On Thursday, Planned Parenthood came out in support of Democratic frontrunner and Former Secretary of State Hillary Clinton for president — the organization's first-ever endorsement in a presidential primary over their 100-year existence, according to the New York Times. That's a pretty big deal, so now people are wondering just what is Hillary Clinton's voting record on abortion? Is she really aligned with Planned Parenthood's core beliefs? Though she is definitely pro-choice, her views haven't always been super clear-cut.
The Times reported that Clinton will officially accept the endorsement at a campaign rally in New Hampshire on Sunday. In a statement on Thursday, Clinton said that she was "honored" by the endorsement, and that she would "defend against attacks on reproductive health care, and protect access to affordable contraception and safe and legal abortion across the country," according to the Times. CBS News reported that Planned Parenthood president Cecile Richards has been a Clinton supporter for some time now: "There has never been a presidential candidate with as strong a commitment to women's health and rights as @HillaryClinton. #Historic," she tweeted last April.

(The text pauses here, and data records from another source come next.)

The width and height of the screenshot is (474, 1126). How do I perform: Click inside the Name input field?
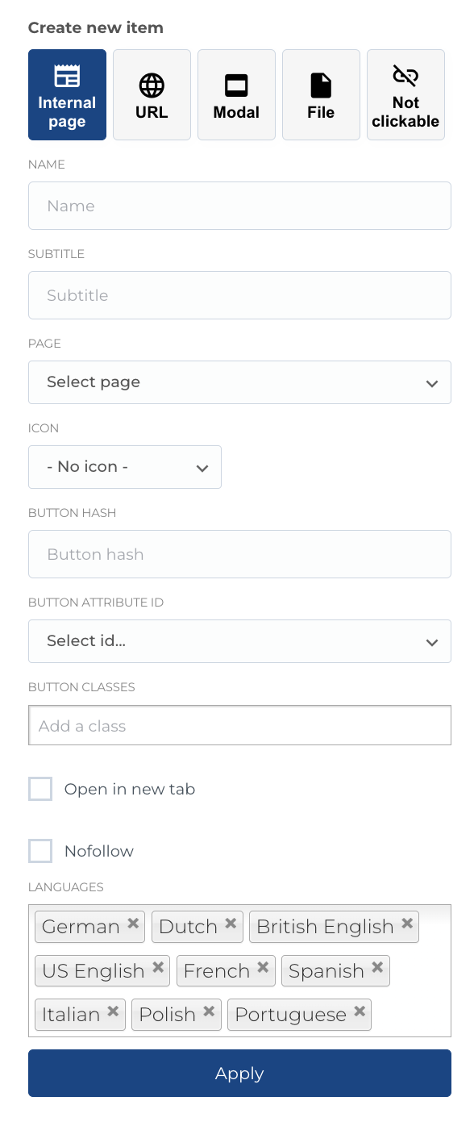239,206
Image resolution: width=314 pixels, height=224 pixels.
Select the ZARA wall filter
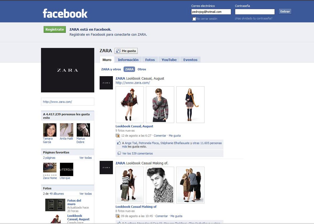(129, 69)
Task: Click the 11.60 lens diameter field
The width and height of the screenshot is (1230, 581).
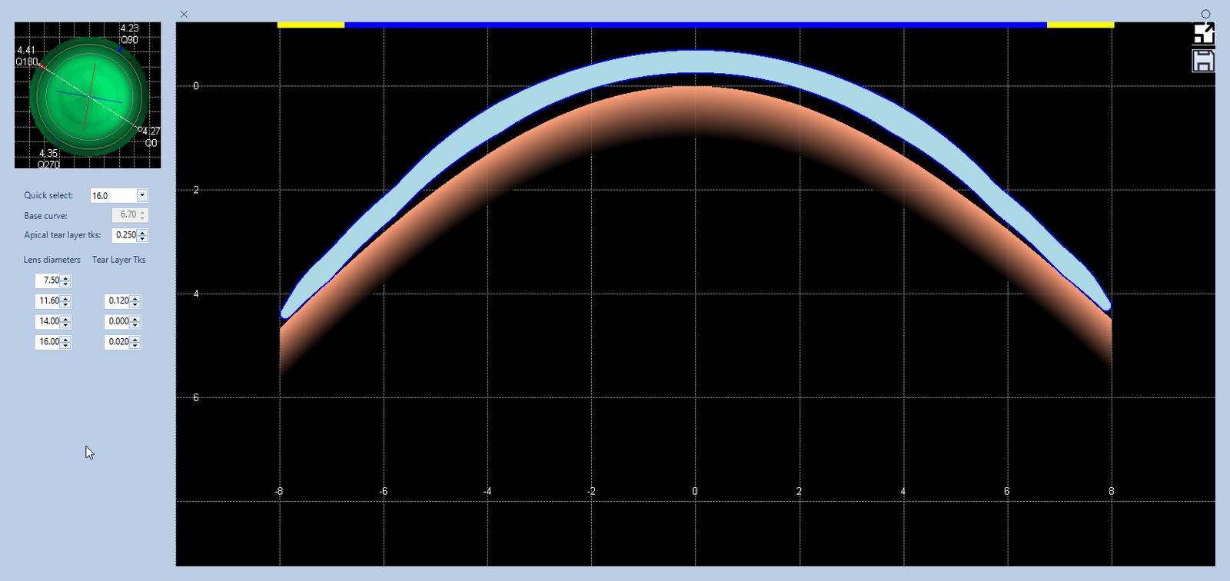Action: (x=48, y=301)
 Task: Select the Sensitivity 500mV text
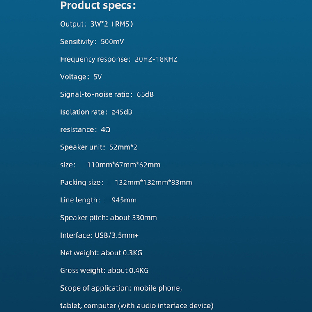pyautogui.click(x=92, y=42)
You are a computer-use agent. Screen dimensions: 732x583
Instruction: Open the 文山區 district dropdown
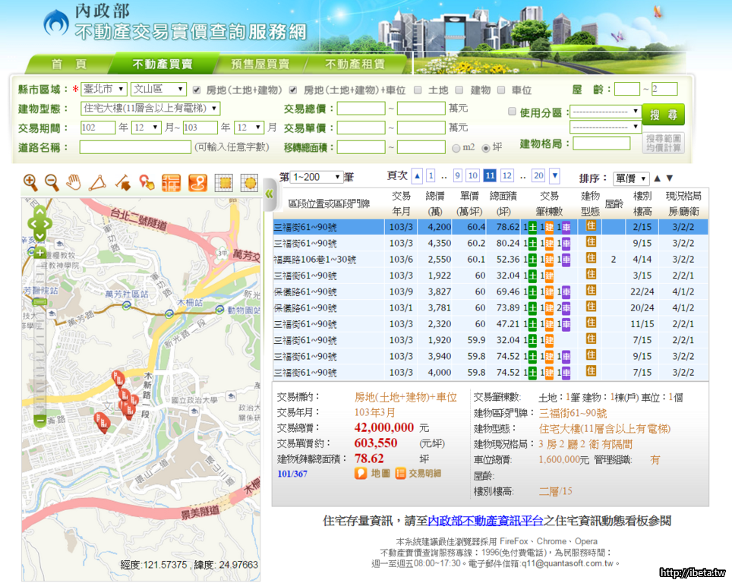pos(158,89)
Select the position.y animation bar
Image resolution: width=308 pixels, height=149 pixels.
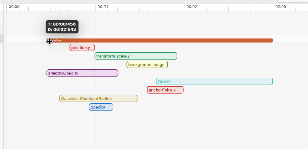pos(82,47)
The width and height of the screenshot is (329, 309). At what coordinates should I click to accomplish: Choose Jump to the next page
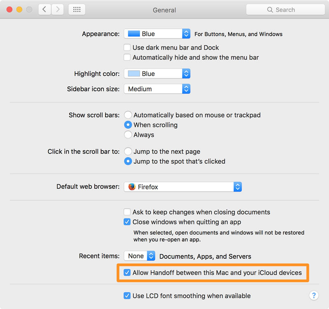pos(128,151)
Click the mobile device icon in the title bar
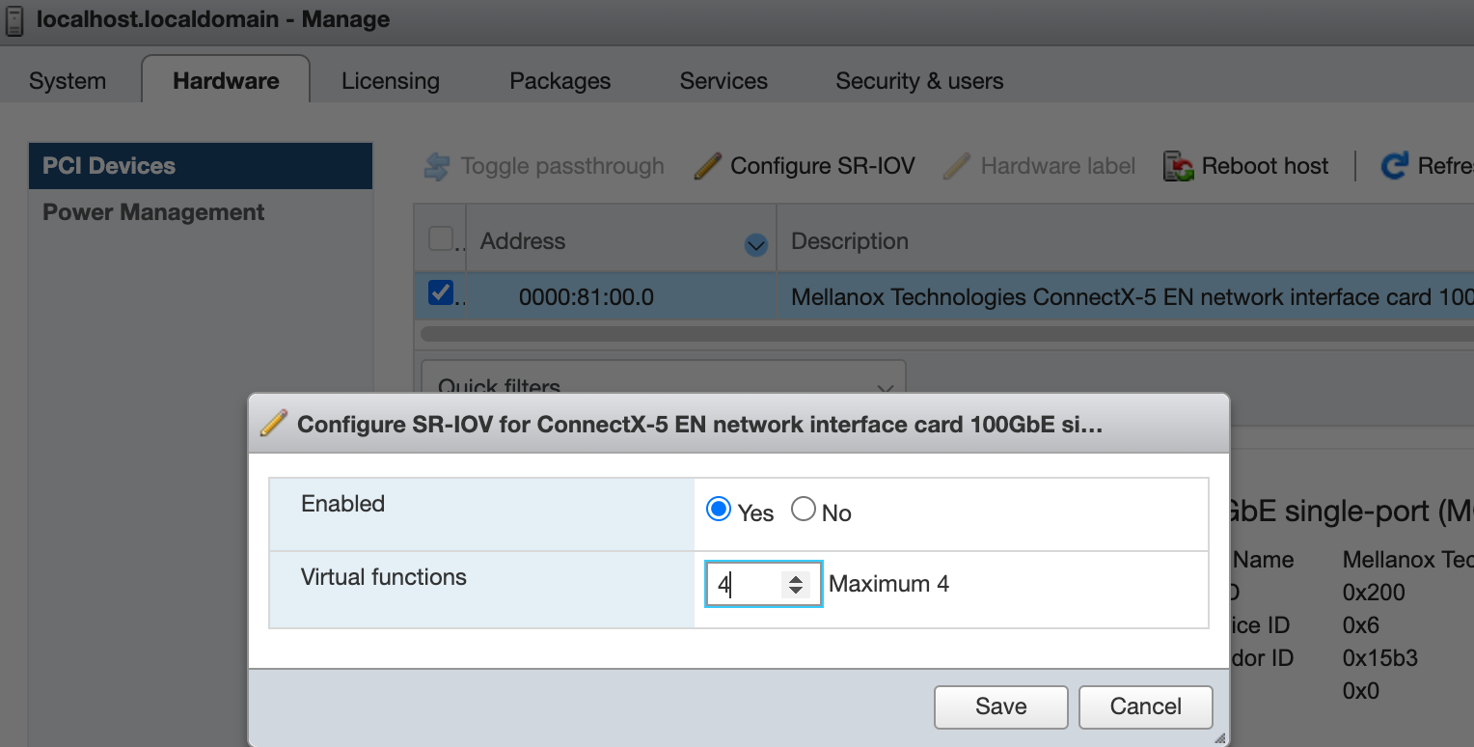This screenshot has width=1474, height=747. 14,19
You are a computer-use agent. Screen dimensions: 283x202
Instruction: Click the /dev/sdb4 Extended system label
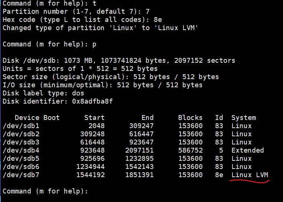click(248, 150)
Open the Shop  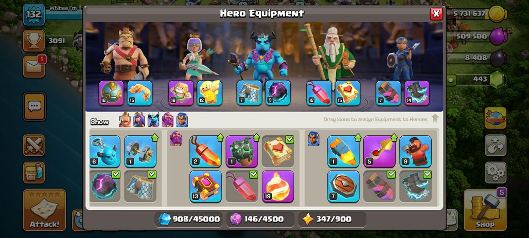click(485, 210)
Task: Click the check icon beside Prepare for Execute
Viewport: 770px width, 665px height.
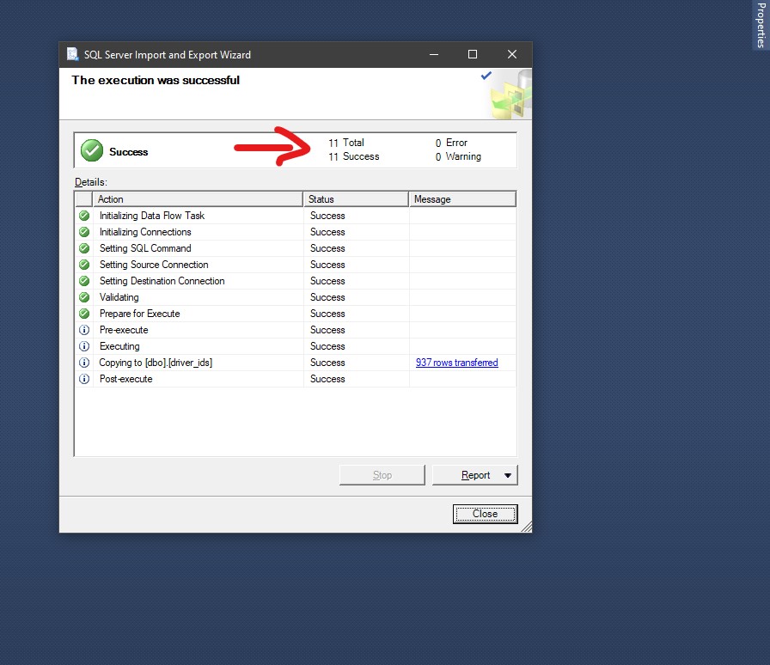Action: tap(84, 314)
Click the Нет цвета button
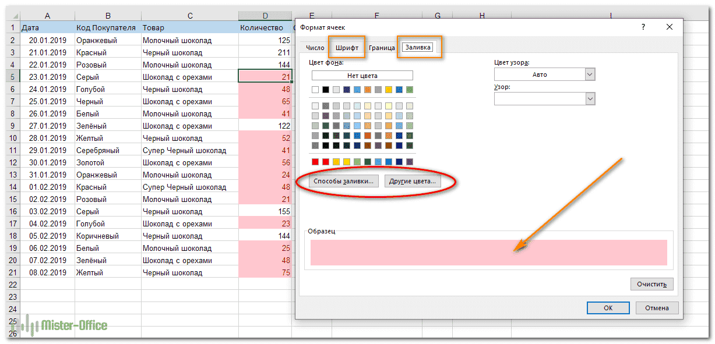Screen dimensions: 715x344 click(362, 76)
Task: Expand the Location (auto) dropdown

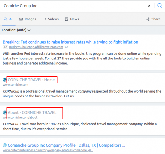Action: click(16, 30)
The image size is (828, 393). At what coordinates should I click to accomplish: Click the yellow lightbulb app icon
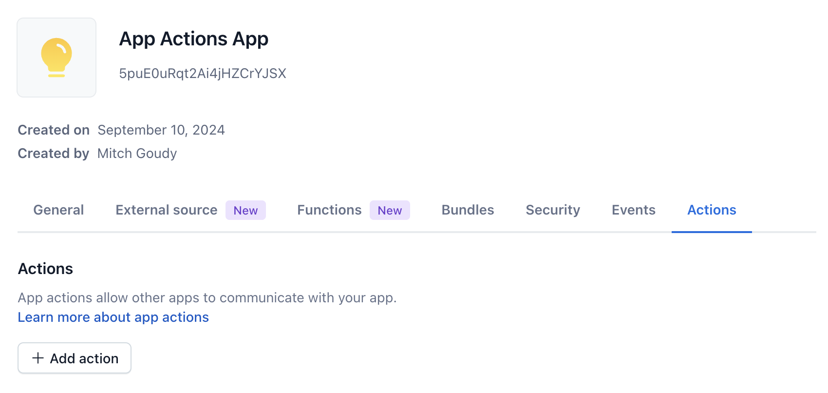[x=56, y=58]
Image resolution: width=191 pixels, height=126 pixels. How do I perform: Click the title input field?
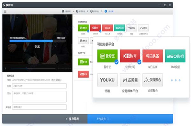(39, 86)
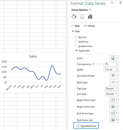
Task: Open the Begin Arrow type picker
Action: point(114,100)
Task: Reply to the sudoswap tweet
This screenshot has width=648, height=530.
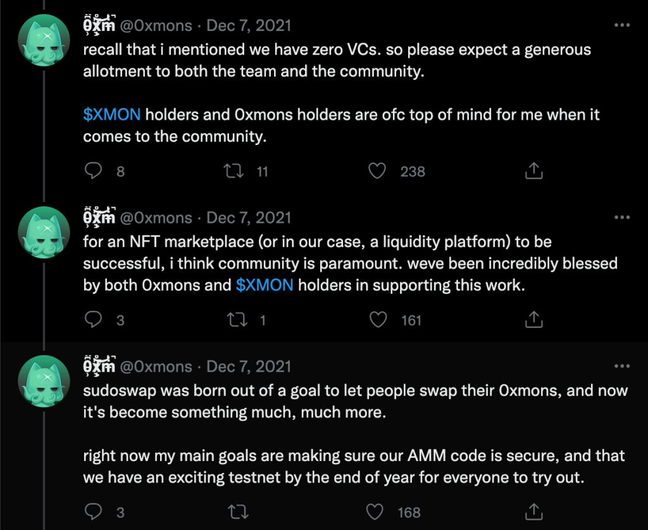Action: coord(93,512)
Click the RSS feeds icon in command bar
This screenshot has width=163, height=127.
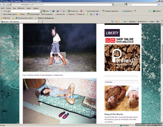tap(117, 22)
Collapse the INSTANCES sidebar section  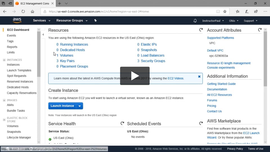click(x=4, y=60)
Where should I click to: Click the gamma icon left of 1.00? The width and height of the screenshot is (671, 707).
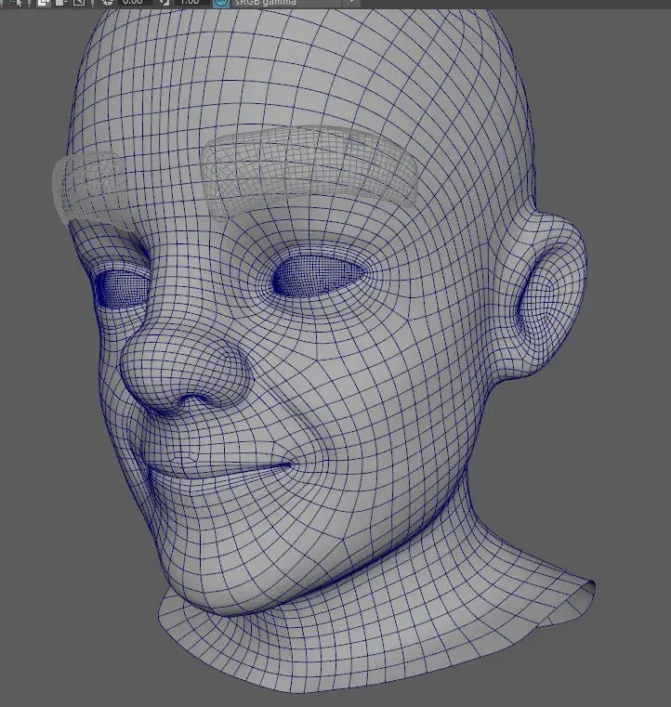pos(164,3)
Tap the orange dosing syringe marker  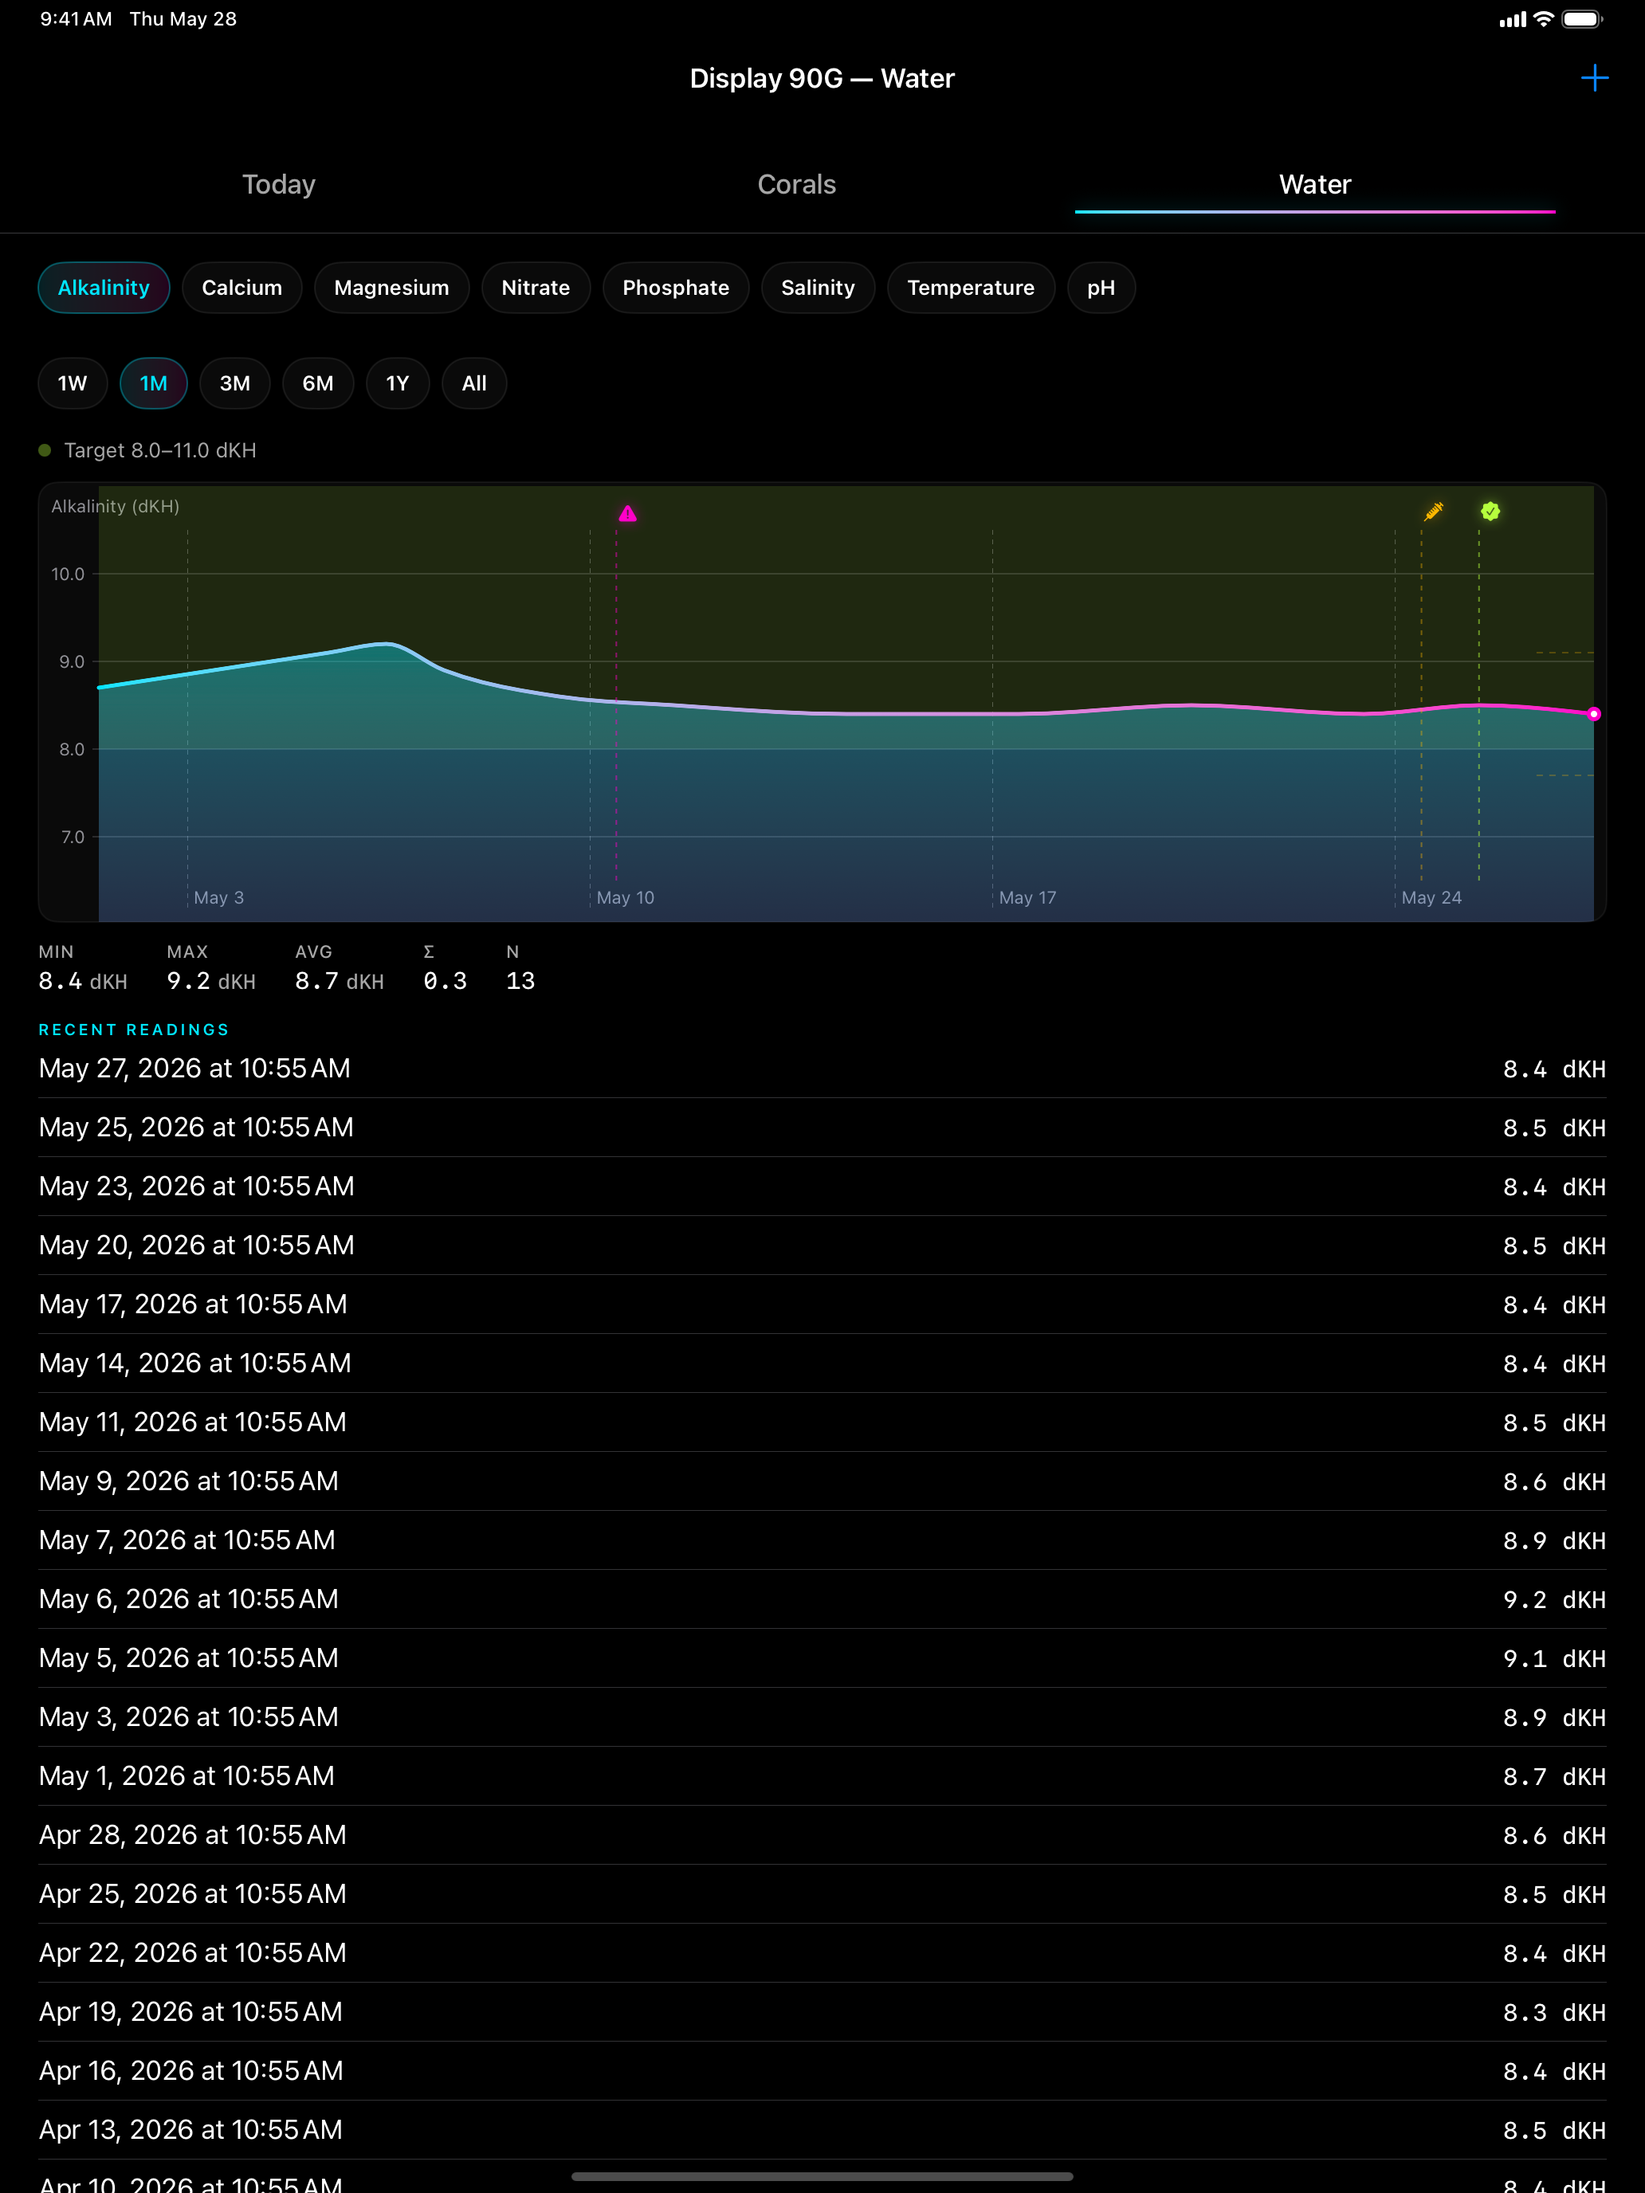tap(1434, 512)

In August of 2015, Clinton came out in support of Planned Parenthood as the organization faced baseless accusations of "selling baby parts" after a series of fraudulently-edited, undercover videos made the rounds online. "I'm proud to stand with Planned Parenthood. I'll never stop fighting to protect the ability and right of every woman in this country to make her own health decisions," she said in a video, according to Politico.
According to On the Issues, in March 2003, Clinton voted against a ban on so-called "partial-birth abortions" (a medically incorrect and wildly prejudicial term). In March 2004, Clinton voted against a bill that would make it a crime to harm a fetus while committing another crime. She also voted against a bill that would prohibit minors from procuring abortions out of state in order to circumvent local parental consent laws in July of 2006, and voted against providing funding to prevent minors from traveling against state lines to procure abortions in March of 2008.
Clinton also sponsored a bill in May 2006 to provide contraception to low-income women through Medicaid, another bill to provide emergency contraception to rape victims in September of that same year, and yet another bill to provide emergency contraception at military facilities in April of 2007.
But, when asked if she believes that life begins at conception in 2008, Clinton hedged that the believes "the potential for life begins at conception," possibly in an attempt to make everyone happy, according to On The Issues. Unfortunately, that's impossible, so some pro-choice people took that as a sign that she agreed with the anti-choice rallying cry. But squint your eyes and tilt your head slightly, and you'll see that it really means nothing at all. The potential for dinner begins in my oven, but it doesn't mean there's a casserole in there.
Another area where Clinton gets a little shady is her continued assertion that abortion should be "legal, safe, and rare," which some may infer as being a condemnation of abortion. Of course, nobody is getting abortions just for fun. Ideally, abortions should be rare, not because they're wrong in any way, but because contraception is preferable to abortion, if for no other reason than convenience and cost. Contraception should be available, affordable, and effective. Of course, that takes a lot longer to say than "legal, safe, and rare," but it's an important distinction, and I'm hoping she clears that up soon.
Planned Parenthood wouldn't endorse a candidate if they weren't clearly in support of women getting abortions whenever they believe it's best for them, but Clinton's vague — sometimes slightly shaming — language about abortion in the past is, hopefully, something she's moved away from entirely.